A Library of Yeast Transcription Factor Motifs Reveals a Widespread Function for Rsc3 in Targeting Nucleosome Exclusion at Promoters

0301 basic medicine 0303 health sciences Binding Sites Saccharomyces cerevisiae Proteins Base Sequence Sequence Homology, Amino Acid [SDV]Life Sciences [q-bio] Genes, Fungal Molecular Sequence Data Reproducibility of Results Cell Biology Saccharomyces cerevisiae Nucleosomes DNA-Binding Proteins 03 medical and health sciences Mutation Promoter Regions, Genetic Molecular Biology Phylogeny Transcription Factors
DOI: 10.1016/j.molcel.2008.11.020 Publication Date: 2008-12-25T10:32:05Z
ABSTRACT
The sequence specificity of DNA-binding proteins is the primary mechanism by which the cell recognizes genomic features.
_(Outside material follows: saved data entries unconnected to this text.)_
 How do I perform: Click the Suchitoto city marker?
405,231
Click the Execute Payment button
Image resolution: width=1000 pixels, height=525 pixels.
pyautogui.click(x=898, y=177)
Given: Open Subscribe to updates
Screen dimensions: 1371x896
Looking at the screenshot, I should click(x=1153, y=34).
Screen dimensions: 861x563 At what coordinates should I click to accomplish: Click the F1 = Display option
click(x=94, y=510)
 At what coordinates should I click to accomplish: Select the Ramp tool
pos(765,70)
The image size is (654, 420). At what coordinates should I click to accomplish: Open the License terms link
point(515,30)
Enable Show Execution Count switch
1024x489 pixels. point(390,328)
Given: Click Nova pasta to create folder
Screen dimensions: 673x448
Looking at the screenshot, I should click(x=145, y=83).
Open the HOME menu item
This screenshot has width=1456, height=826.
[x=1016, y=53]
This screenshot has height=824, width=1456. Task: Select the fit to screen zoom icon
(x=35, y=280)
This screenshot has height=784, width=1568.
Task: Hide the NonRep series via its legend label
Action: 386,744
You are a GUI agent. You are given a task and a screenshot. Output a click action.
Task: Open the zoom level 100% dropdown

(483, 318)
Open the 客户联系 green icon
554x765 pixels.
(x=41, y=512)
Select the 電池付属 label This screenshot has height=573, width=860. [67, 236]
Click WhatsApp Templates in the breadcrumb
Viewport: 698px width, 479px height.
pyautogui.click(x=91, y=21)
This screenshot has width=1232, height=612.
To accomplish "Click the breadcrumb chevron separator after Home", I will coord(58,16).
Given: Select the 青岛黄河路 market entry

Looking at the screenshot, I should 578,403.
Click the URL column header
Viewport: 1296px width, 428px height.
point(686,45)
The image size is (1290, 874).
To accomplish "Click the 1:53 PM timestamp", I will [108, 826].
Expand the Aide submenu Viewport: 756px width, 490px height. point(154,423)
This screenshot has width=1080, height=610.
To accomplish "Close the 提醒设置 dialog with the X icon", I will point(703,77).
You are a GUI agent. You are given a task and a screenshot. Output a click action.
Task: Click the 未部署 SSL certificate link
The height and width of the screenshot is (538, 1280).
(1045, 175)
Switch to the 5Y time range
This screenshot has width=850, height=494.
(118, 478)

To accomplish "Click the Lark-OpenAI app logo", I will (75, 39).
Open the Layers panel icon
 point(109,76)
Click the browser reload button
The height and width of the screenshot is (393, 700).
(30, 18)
Here, we describe systematic determination of yeast transcription factor DNA-binding specificities. We obtained binding specificities for 112 DNA-binding proteins representing 19 distinct structural classes, one-third of which have not been previously reported. Several newly discovered binding sequences have striking genomic distributions relative to transcription start sites, supporting their biological relevance and suggesting a role in promoter architecture. Among these are Rsc3 binding sequences, containing the core CGCG, which are found preferentially ~100 bp upstream of transcription start sites. Mutation of RSC3 results in a dramatic increase in nucleosome occupancy in hundreds of proximal promoters containing a Rsc3 binding element, but has little impact on promoters lacking Rsc3 binding sequences, indicating that Rsc3 plays a broad role in targeting nucleosome exclusion at yeast promoters.